When You Must Cut Off Your Arm To Save Your Life

“I want people to see that for themselves in their own life. Whatever you're faced with you already have the tools to transform that adversity into something that's positive. That's what I proved to myself.”~Aron Ralston

This post is about you, so please keep reading.

I  recently watched a Dateline special on Aron Ralston, the mountain climber and adventurer about whom the movie 127 Hours was created. In 2003, Aron goes hiking in Canyonlands National Park in Utah. As he makes his way through a canyon, he enters a narrow passage where boulders are  wedged between the walls of rock.

When he descends, a large boulder gives way and falls after him to the bottom of the canyon, pinning his arm against the canyon wall, trapping him. He is trapped for five days with only one water bottle and two burritos.

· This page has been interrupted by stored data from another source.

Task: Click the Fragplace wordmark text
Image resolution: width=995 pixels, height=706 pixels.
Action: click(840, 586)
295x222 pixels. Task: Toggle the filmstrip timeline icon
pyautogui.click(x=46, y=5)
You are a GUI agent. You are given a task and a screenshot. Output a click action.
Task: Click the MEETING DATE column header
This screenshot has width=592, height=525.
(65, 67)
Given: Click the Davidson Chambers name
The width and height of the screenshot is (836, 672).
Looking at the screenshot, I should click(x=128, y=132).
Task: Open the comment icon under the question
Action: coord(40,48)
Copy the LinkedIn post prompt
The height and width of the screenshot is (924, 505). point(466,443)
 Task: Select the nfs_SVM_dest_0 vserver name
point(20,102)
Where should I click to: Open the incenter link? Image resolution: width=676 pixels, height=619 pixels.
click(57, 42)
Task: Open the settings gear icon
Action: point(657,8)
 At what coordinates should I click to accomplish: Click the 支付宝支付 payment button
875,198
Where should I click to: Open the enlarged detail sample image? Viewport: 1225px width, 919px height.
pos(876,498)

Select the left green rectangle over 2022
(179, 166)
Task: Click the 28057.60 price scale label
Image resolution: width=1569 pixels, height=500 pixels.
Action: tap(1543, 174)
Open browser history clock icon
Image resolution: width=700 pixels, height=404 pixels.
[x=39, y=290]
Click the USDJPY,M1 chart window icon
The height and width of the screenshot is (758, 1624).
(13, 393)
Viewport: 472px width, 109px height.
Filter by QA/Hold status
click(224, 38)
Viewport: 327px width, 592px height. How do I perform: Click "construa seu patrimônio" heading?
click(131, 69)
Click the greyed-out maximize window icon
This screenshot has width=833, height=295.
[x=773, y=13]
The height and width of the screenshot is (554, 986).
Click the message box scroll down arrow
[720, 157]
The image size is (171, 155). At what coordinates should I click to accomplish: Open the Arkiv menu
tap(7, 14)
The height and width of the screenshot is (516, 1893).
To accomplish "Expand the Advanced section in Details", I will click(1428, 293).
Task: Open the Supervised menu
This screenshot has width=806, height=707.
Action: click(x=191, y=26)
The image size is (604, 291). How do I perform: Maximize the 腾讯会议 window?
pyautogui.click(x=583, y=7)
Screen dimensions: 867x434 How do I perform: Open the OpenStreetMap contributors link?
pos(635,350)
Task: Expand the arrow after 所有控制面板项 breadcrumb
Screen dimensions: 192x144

He resorts to drinking his own urine and cutting his arm with a dull knife to try to get free. The knife won't cut through the bone. After five days, he gathers the will to torque his body forcefully in order to break the bones in his forearm and then severs his arm with the dull knife.

As he makes his way out of the canyon, he is forced to rappel down a 65-foot rock face and hike several miles before finally running into a family, exhausted, near death from dehydration, and covered in blood. The family sends for help and Ralston is evacuated by helicopter.

At one point during his ordeal, Aron has a vision of himself with a little boy, a future child. This vision sustains him during these 127 hours of his entrapment. He is now married and has a young son.

This is a horrifying and uplifting story. Aron does something many of us wonder if we'd have the courage to do. He goes through tremendous pain and hardship to save himself and reclaim his life. Now he is free, successful, and happy.

I just wrote an article for the blog Pick The Brain called 12 Critical Things You Should Never Tolerate. The editor tells me it's the most popular post they've ever had. It's about big situations in your life that you put up with even though they drag you down, trap you, and make you unhappy. Most of the comments were positive, but a few were indignant. “How can you tell people to just change these big things. It's not that easy. You don't mention the consequences, the difficulties.”

The very hard truth is this: sometimes we must cut off an arm to save our life.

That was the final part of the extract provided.